Extract to read -
>> Start

THEY'RE POPPING UP EVERYWHERE!


Recommended Posts

CHECK THIS ONE OUT FROM THE LA TIMES (CLIK THE LINK TO SEE PICS):

http://www.latimes.com/news/local/la-me-dr...-home-headlines

An Immigrant Underground

In San Diego, the storm drain system is being used to smuggle illegal crossers, confronting the Border Patrol with a unique challenge.

By Richard Marosi, Times Staff Writer

May 25, 2006

SAN DIEGO — Armando Reyes climbed over the border fence and prepared for the dash into San Diego. But his smuggler instead led him and four other migrants through a patch of reeds to a stinky drainage pipe, and ordered them inside.

The black sludge reached Reyes' chin as he crawled through the shoulder-width tube. Rats scurried by. Terrified of losing his way in the darkness, Reyes reached for the illegal immigrant in front of him and clutched his sneaker.

The stocky 28-year-old from Oaxaca had followed the smuggler into a vast labyrinth of drainage pipes under Otay Mesa, a booming commercial area of San Diego 15 miles southeast of downtown.

The 23-mile network leads to about 500 manholes scattered across about three square miles. From those openings into the bowels of the city, mud-covered migrants crawl out into streets, busy intersections and parking lots, creating a dizzying guessing game for U.S. Border Patrol agents.

"They're popping up all over the place," said Joe Perez, the agent in charge of the area.

The migrant traffic below truck-clogged streets and new office parks underscores the persistence and desperation of people faced with crossing one of the most heavily fortified sections of the border.

Illegal crossings will soon get even tougher. President Bush is sending 6,000 National Guard troops to the border, Congress is mulling its own enforcement plans and starting next month this busy frontier across from Tijuana will be monitored by remote surveillance cameras.

So the underground beckons.

The tunnels channel rainwater out of flood-prone areas, but when the waters aren't running, the waves of migrants flow, a phenomenon that has bedeviled agents for years and has gotten worse recently as aboveground routes have become more heavily patrolled.

The cat-and-mouse game took an ironic turn last month when migrants even surfaced outside the offices of the U.S. Border Tunnel Task Force. Those manhole covers — one in a secured parking lot — were welded shut after that, one of them also topped with three 35-pound bags of rocks and gravel.

But six more manholes, all potential escape hatches, lie within a block of the federal facility.

"They're all interlinked, so you never know where they'll come up," said David Badger, a Border Patrol supervisor.

Other border cities have wrestled with similar situations, most notably Nogales, Ariz., which is linked underground to Nogales, Mexico, by two large storm-drain tunnels patrolled regularly by heavily armed agents.

>> End

Problem set -
(A) In the storm drain article, about how many manholes does the 23-mile network under Otay Mesa lead to?
(B) Translate this sentence from the storm drain article into Spanish: "The black sludge reached Reyes' chin as he crawled through the shoulder-width tube."
(C) Reproduce the storm drain article word for word, from "THEY'RE POPPING UP EVERYWHERE!" down to "a unique challenge.".

Listed entries -

>> Start

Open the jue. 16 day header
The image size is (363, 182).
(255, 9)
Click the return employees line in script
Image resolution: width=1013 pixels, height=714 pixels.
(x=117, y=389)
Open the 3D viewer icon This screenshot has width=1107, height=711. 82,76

>> End
>> Start

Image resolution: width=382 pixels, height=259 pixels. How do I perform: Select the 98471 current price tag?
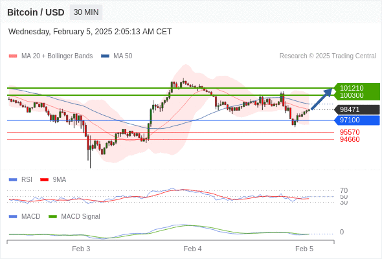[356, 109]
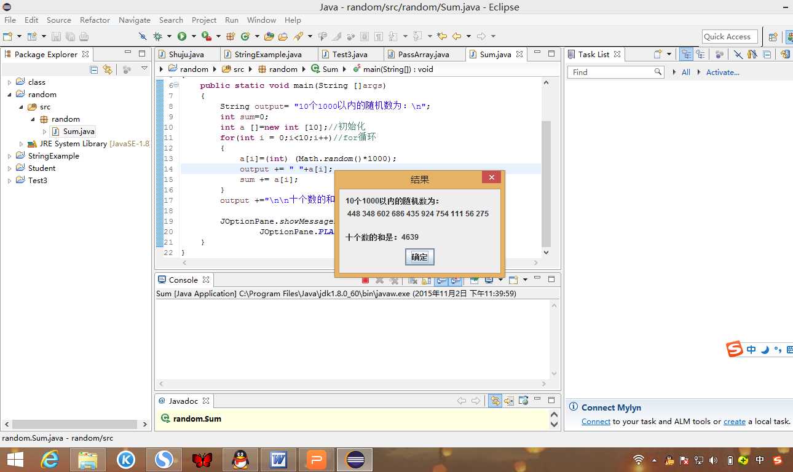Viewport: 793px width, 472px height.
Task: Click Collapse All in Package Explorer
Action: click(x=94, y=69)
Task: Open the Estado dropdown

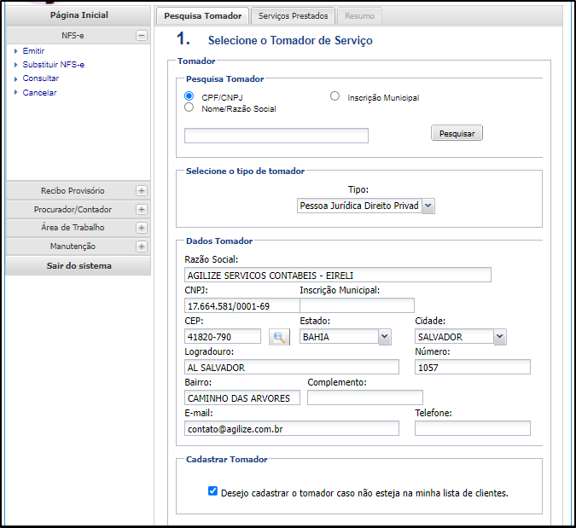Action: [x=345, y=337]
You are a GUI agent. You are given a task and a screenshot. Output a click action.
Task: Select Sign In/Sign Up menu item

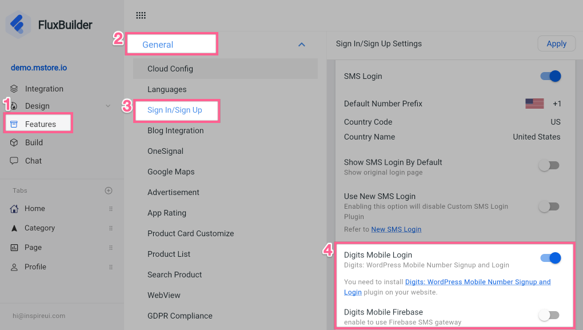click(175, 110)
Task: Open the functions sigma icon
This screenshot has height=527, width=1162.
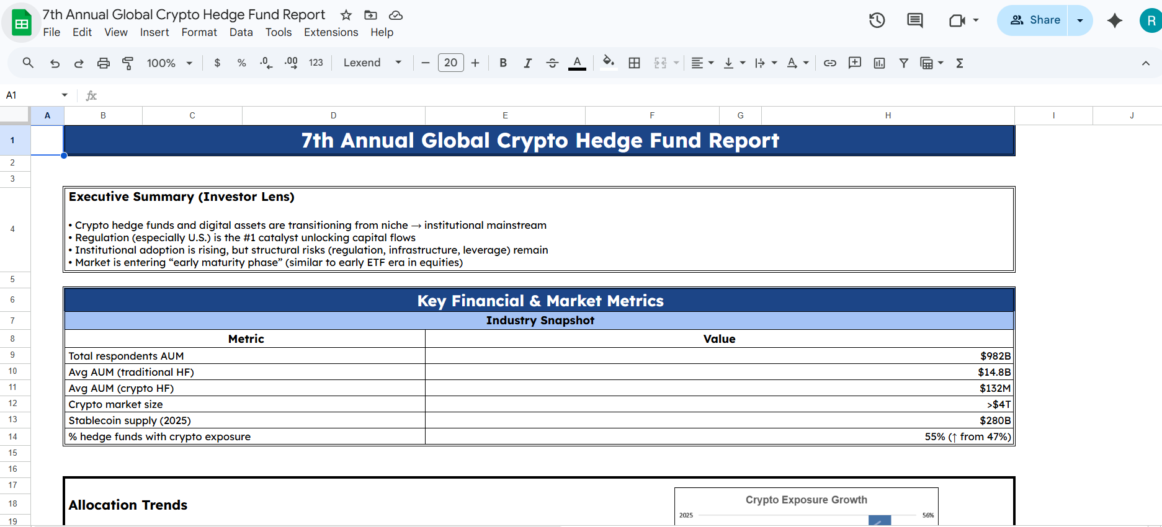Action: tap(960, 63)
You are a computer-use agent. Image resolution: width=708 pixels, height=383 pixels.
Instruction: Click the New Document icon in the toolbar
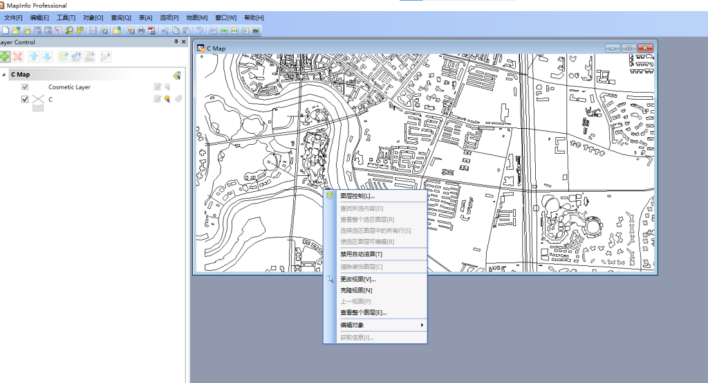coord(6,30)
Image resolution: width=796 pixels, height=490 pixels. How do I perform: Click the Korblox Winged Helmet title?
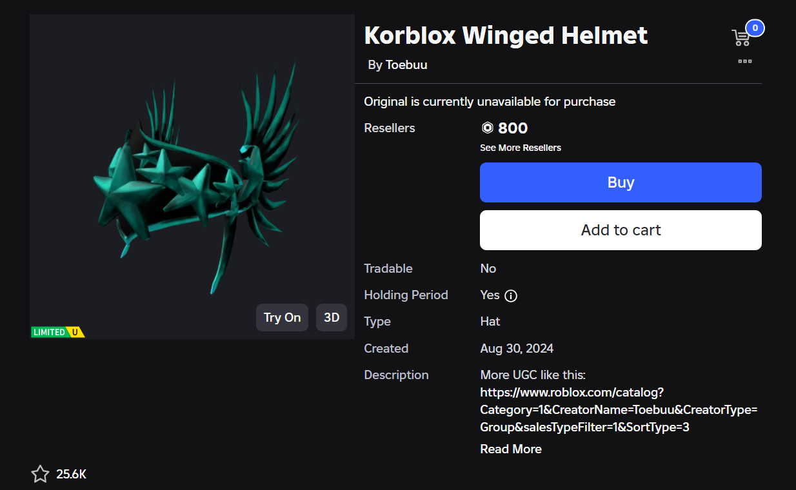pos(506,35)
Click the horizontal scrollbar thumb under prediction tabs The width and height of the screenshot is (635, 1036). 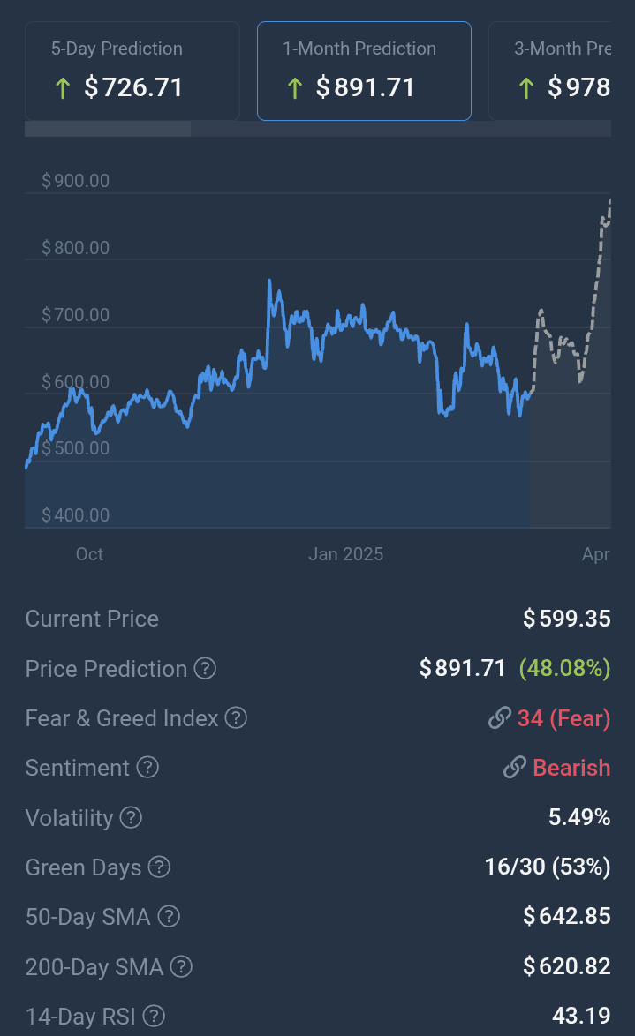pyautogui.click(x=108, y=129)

>> End

Answer set -
(A) About 500 manholes.

(B) El lodo negro le llegaba a Reyes a la barbilla mientras gateaba por el tubo del ancho de sus hombros.

(C)
THEY'RE POPPING UP EVERYWHERE!


Recommended Posts

CHECK THIS ONE OUT FROM THE LA TIMES (CLIK THE LINK TO SEE PICS):

http://www.latimes.com/news/local/la-me-dr...-home-headlines

An Immigrant Underground

In San Diego, the storm drain system is being used to smuggle illegal crossers, confronting the Border Patrol with a unique challenge.